Print exactly the line that contains "756x460 pixels. At", then every following line through the end of the material; include nothing else and no pictures.
***
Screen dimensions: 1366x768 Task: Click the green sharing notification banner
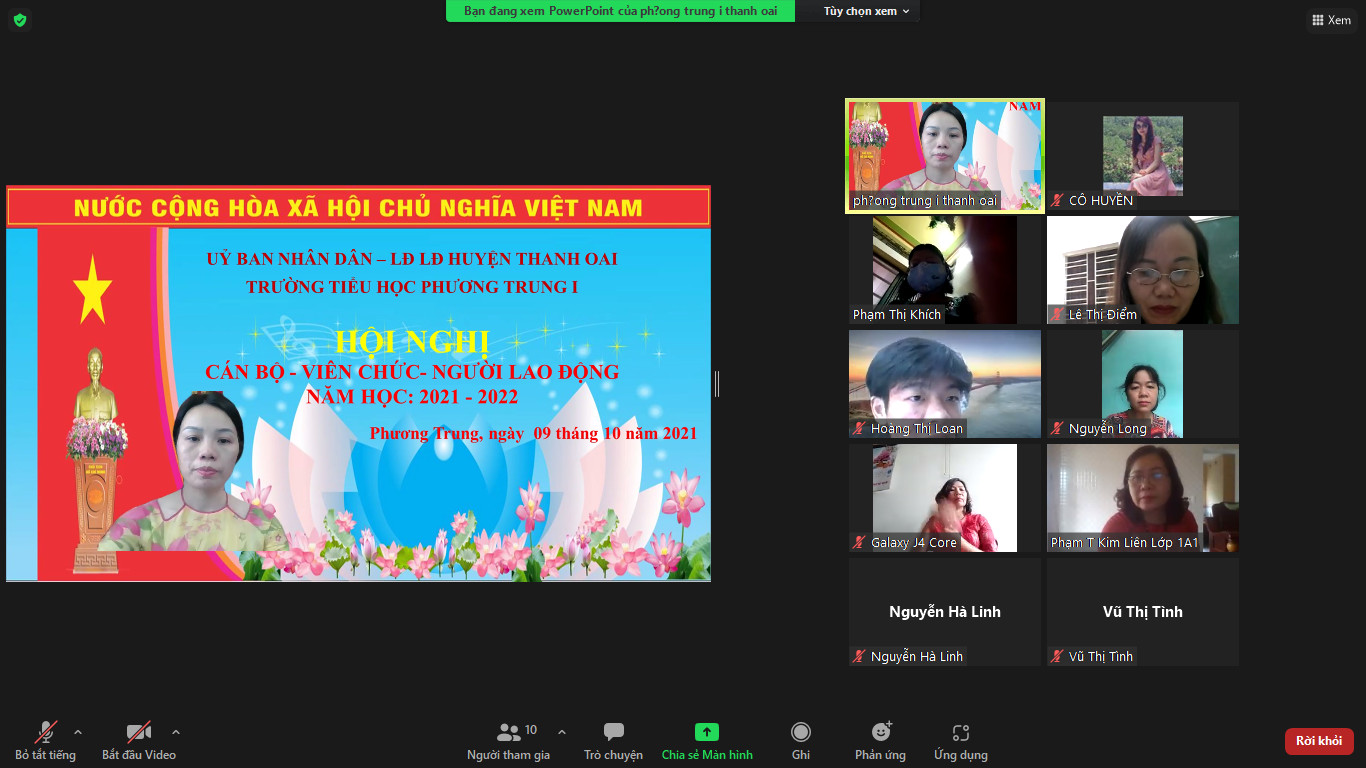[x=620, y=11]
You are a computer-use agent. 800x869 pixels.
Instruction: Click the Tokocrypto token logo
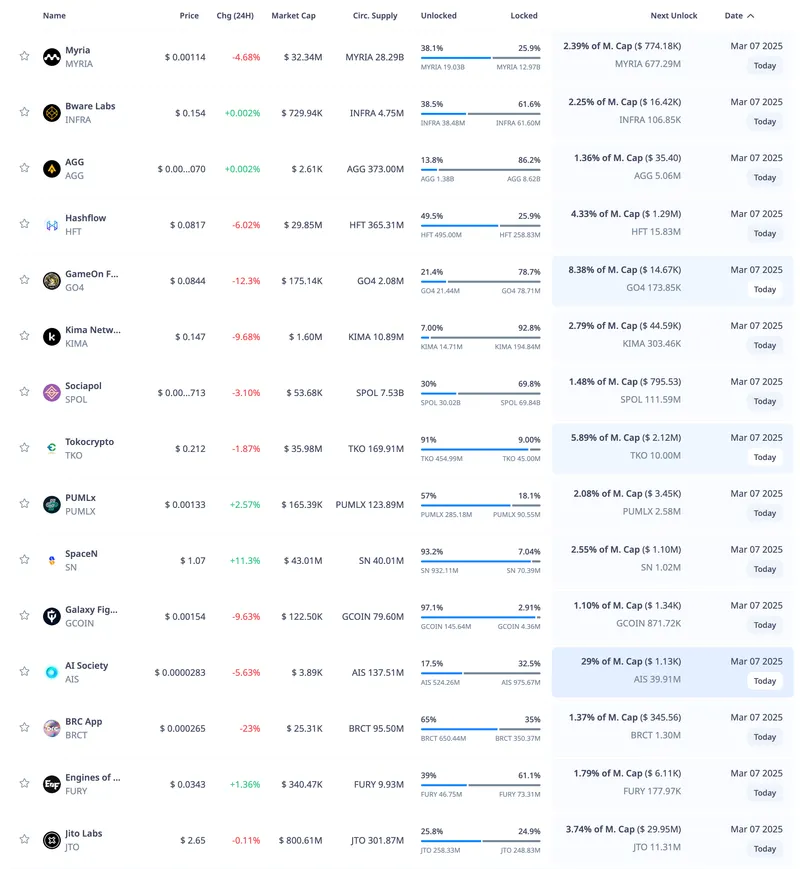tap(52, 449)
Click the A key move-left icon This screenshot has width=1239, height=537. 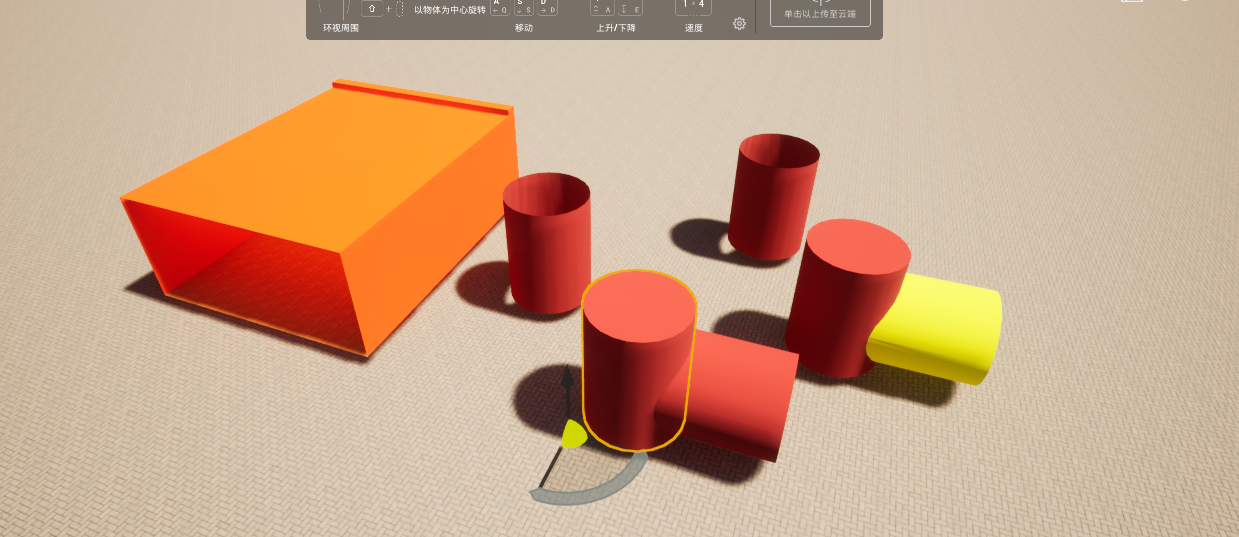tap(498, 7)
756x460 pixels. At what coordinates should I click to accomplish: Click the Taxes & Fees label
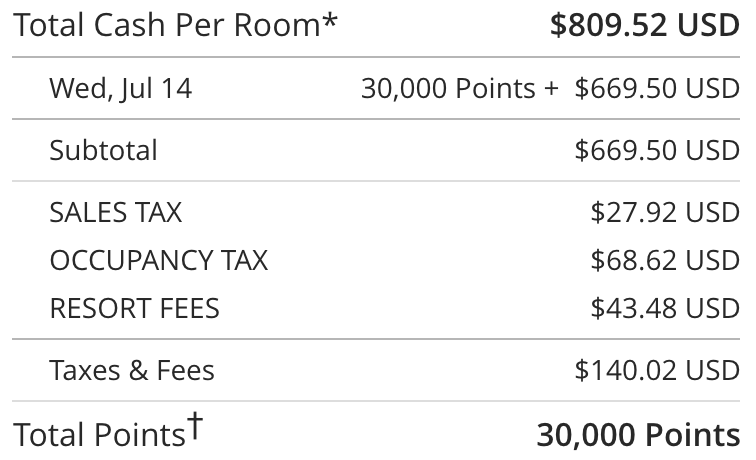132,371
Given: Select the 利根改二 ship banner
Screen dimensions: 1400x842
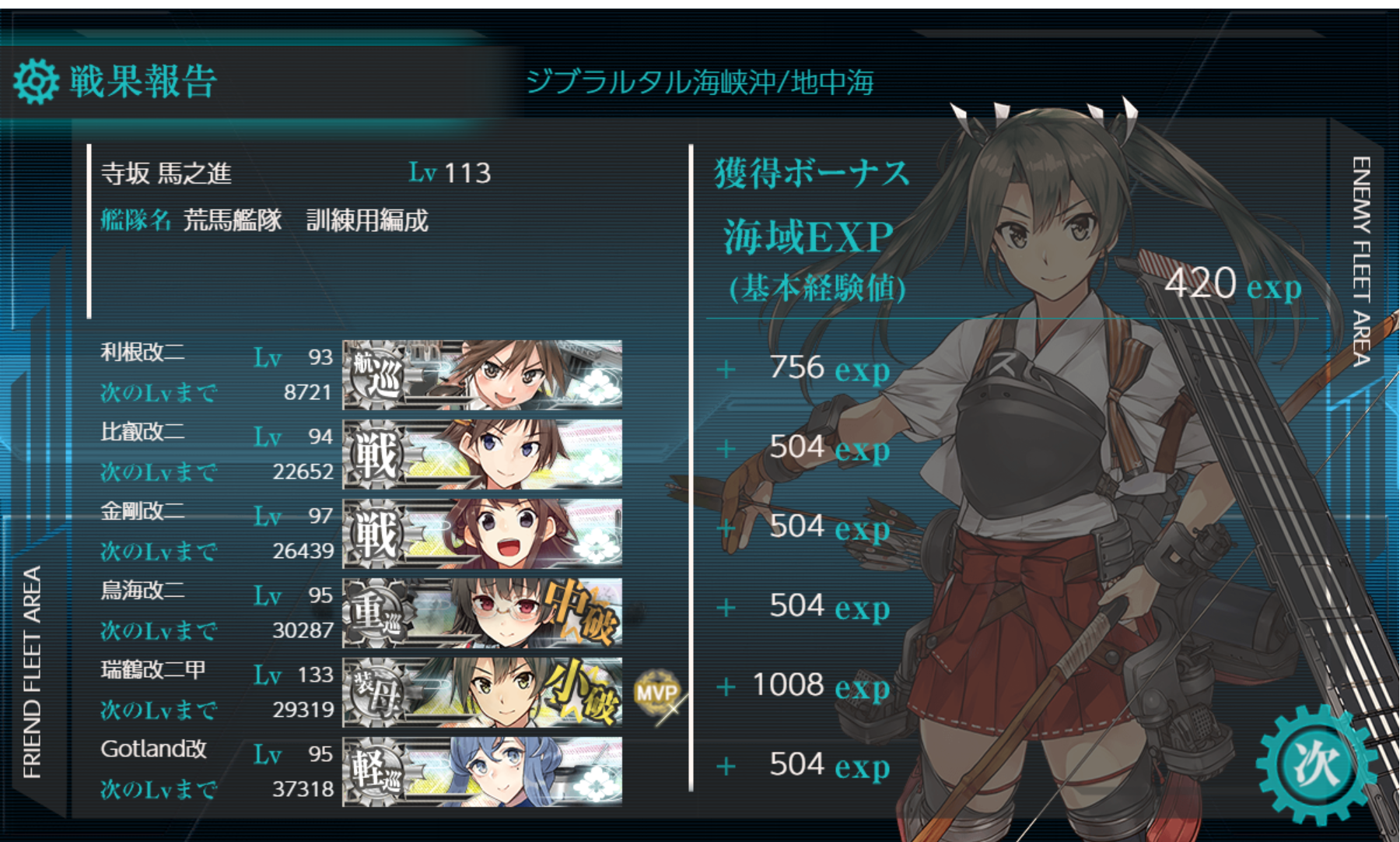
***
TASK RESPONSE ▸
756x460 pixels. At what coordinates should I click to accomplish: Click the Taxes & Fees label
132,371
Given: Select the 利根改二 ship banner
Screen dimensions: 1400x842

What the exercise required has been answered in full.